Here’s the perfect example: Some significant innovations of the past – such as anti-lock brakes, remote security systems, Bluetooth and airbags – were considered relatively big deals, but the delayed roll-out and incremental benefits of some of them equated to an insignificant impact on depreciation rates.

Today, cars are entering the so-called digital age via the integration of a plethora of sensors, cloud connectivity, processing power and the aforementioned software upgrades.

Meanwhile, core functionality gets upgraded at an almost unheard-of pace, and these features are having a dramatic impact – not only regarding how cars depreciate, but also on how any given vehicle’s depreciation is measured.

And that brings us to the Tesla.

Since 2012 and starting with the Model S, Tesla has exhibited the ability to deploy – quite effortlessly – software updates to its vehicles over a cellular connection built into every one of them. And, much like any internet-esque platform, the applications running on the car are able to connect to data sources that are “dynamically updated,” such as those for charging locations and navigation.

What we’re trying to stress here is the following: The software upgradeability exuded by a vehicle such as a Tesla will create enhanced appeal for pre-owned “connected” cars due to the simple fact that the features will be new – an experience akin to a fresh app running on a somewhat older mobile phone.

It is also worth mentioning that in some instances, features such as Tesla’s driver assistance system, Autopilot, could potentially increase the vehicle’s value over time, a compensation for physical depreciation via increased functionality.

To put this in perspective, a 2016 Tesla Model S clocking in with 40,000 miles on the odometer and equipment including the Enhanced Autopilot System could go for $55K today, exactly what a 2018 Mercedes E Class with Driver Assist costs. While some may prefer Tesla’s version of today’s Autopilot, the situation may change drastically within a few years when the very same vehicle performs significantly better because of software updates.

On the flip side of this coin, it is unlikely that the car we used as an example, the E Class, will be able to have its driver assistance features updated, thus leaving it open to experience quicker depreciation as Mercedes releases new features in models.

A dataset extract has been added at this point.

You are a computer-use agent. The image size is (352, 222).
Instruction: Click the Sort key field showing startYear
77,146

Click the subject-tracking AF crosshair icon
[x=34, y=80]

In summary here, the market for Tesla vehicles with high mileage today, as equipped with the eight-camera system, is extremely limited, but as shoppers start to look for the most high-quality yet affordable autopilot-like hardware, the value of these automobiles may be driven up over time. Simultaneously, the Tesla vehicles’ (without the Autopilot option) value may be decreased because of lowered demand from consumers.

Lifespan

According to our research, Tesla’s drivetrains of the electric type will last over 500,000 miles (or approximately 800,000 kilometers), and while there are some people who refuse to believe this, the data is somewhat simple to extrapolate (when taking into consideration vehicles that have achieved over 350,000 miles) that they will easily exceed the 500,000 point.

https://www.youtube.com/watch?v=rhbD44jXffY

In today’s current market, the chance that the majority of electrically-powered cars will ever be driven 500,000 miles is extremely low; even at 20,000 miles per year, traveling this distance would take about 25 years.

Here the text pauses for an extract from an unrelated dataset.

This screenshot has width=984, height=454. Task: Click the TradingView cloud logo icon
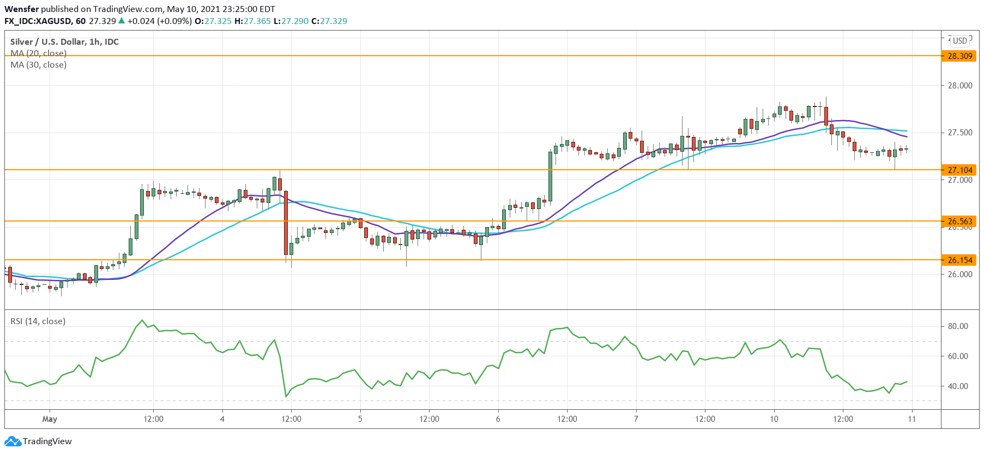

This translates to the typical consumer never running the drivetrain of a modern electric vehicle into the ground, and even if an individual purchases a car with 250,000 miles on the odometer, it is highly unlikely that he or she will ever see the conclusion of its utility.

As such, the marginal depreciation due to sheer miles will lean toward zero.

Conclusion

The next few years will see depreciation, often called an art and science by many in the industry, quickly evolving into a blueprint of electric, connected and increasingly autonomous cars, trucks and crossovers.

As these vehicles begin to attach to networks that allow effortless sharing and behavioral analysis, a new depreciation-oriented real-time data science will be birthed.

With this fresh residual mathematics-based protocol accounting for characteristics of modern connected-EVs like the Teslas, it is likely to welcome in an unprecedented economic transformation aimed directly at the automotive marketplace.